I walk past her into the apartment. There’s no one here. She’s alone. I sink down onto the nearest chair and switch on my cell phone. Nine calls, three from my office, six from home, three text messages. I switch it off again.
“What’s happened, Eric?”
I want to answer that absolutely nothing has happened, that everything has simply become too much for me. I want to answer that I’m just stuck. But all I say is “It’s been a hard day.” And as I’m looking at her, I realize I don’t even want to be here with her. I want to go home.
“I wanted to be with you,” I say.
She comes closer, I stand up and manage to do everything necessary. My hands go where they’re supposed to, my movements are the right ones, and I even succeed in enjoying the fact that this is what she wants so much, and that she’s soft and smells good and maybe even loves me a little.
“Me too,” she whispers, and I ask myself what I’ve gone and said again now.
Afterward I lie there awake, listening to her breathing and looking up at the dark expanse of ceiling. I mustn’t go to sleep, I have to be home before dawn comes and Laura wants to tell me her dream.
I get up silently and put on my clothes. Sibylle doesn’t wake up. I slide out of the room on tiptoe.
“Have you seen Carrière’s new exhibition?”

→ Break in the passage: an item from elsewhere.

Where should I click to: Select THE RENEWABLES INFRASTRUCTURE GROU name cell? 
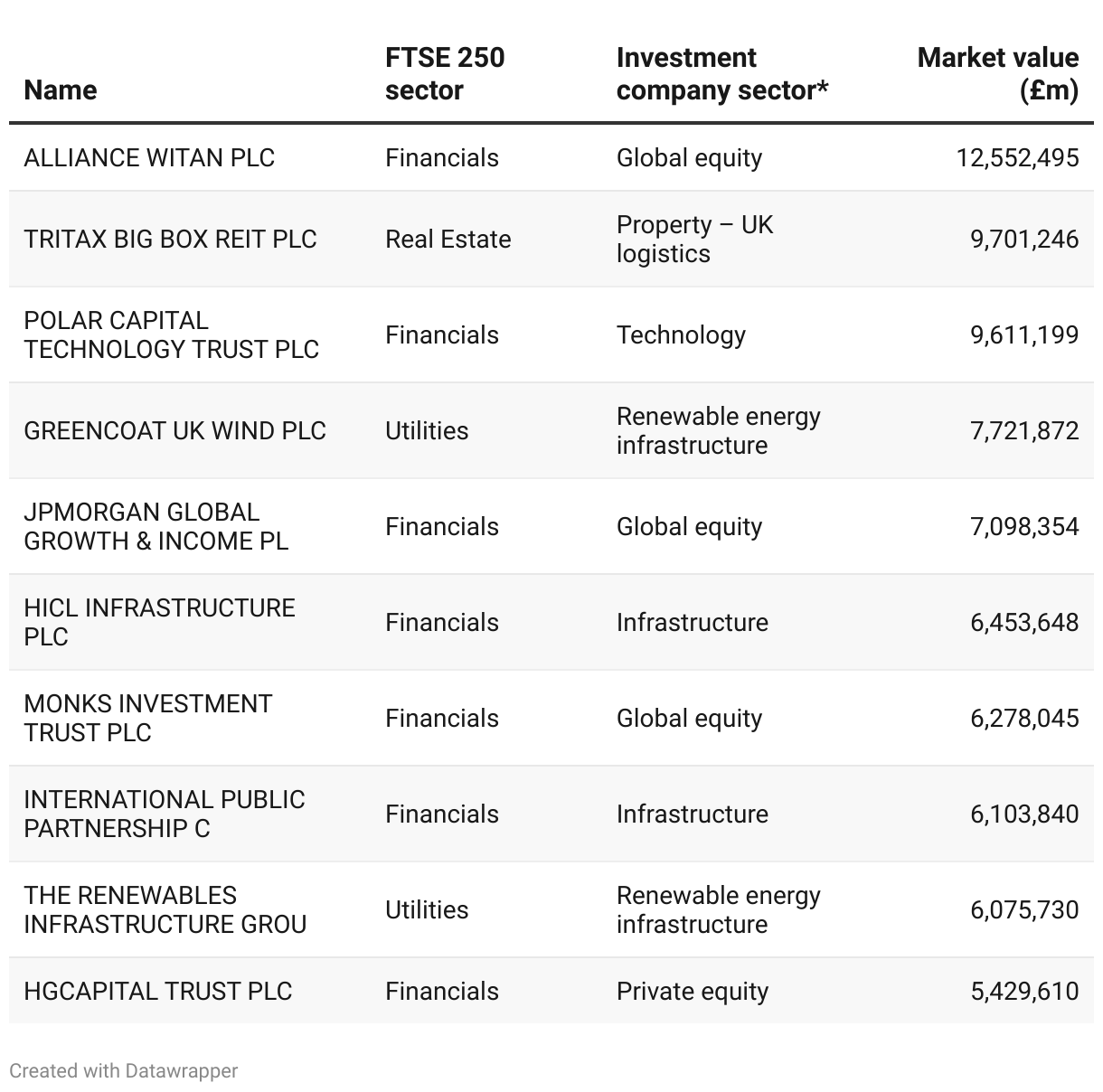[x=165, y=910]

“Yes, and I’m a bit stumped.”
“Oh?”
“People say he challenges our usual ways of seeing. He says it too. In every art magazine right now. But basically what it boils down to is him admitting that pictures are only pictures, not reality. He’s as proud of this as a child who’s just discovered there is no Easter Bunny.”
“That’s mean.”
“But I really admire him.”
“Quite right, too.”
We both smile. The situation is complicated. In my profession it’s not just a matter of selling paintings — you also have to sell them to the right people. Naturally I have to convince Eliza that her collection needs another Eulenboeck, but at the same time Eliza has to convince me that her collection is the right home for Eulenboeck. There won’t be many more Eulenboecks coming onto the market, and meanwhile the museums have become interested in him, and granted, they pay less, but they can raise the reputation of an artist enormously, which in turn causes auction prices in the secondary market to soar. You have to be careful: if prices rise too precipitously, they soon collapse again, and the result is all the art magazines pronouncing that the market has delivered its verdict, and the name of the artist never recovers. So Eliza has to convince me that she won’t dispose of the painting I’m going to sell her as soon as she can turn a profit on it; she has to convince me that she’s a serious collector, just as I have to convince her that Eulenboeck’s value will not decline in the long run.
But we don’t talk about any of this. We each sit in front of a plate of salad, sip our mineral water, smile a lot, and talk about anything and everything except what it’s actually all about. I’m a good artist’s executor, she’s a good collector, and we both know the game.
So we talk about the terraces in Venice. Eliza has an apartment in Venice with a view of the Grand Canal. I went to visit once and it never stopped raining; mist crawled over the water and the city seemed lethargic, dark, and stagnant. We laugh about the parties at the Biennale, we both think that they’re exhausting and loud and a big effort, but you still have to go, you have no choice. We agree that great beauty makes too many demands: you are helpless in front of it, it’s as if you have to react in some way, do something, respond to it, but it remains mute, and rejects you with sovereign equanimity. This of course leads to Rilke. We talk about his time with Rodin, we talk briefly about Rodin himself, then, it’s unavoidable, we talk about Nietzsche. We order coffee, neither of us has touched our salad, who has an appetite on a day as hot as this? And now, because time is running out, we get around to talking briefly about Eulenboeck.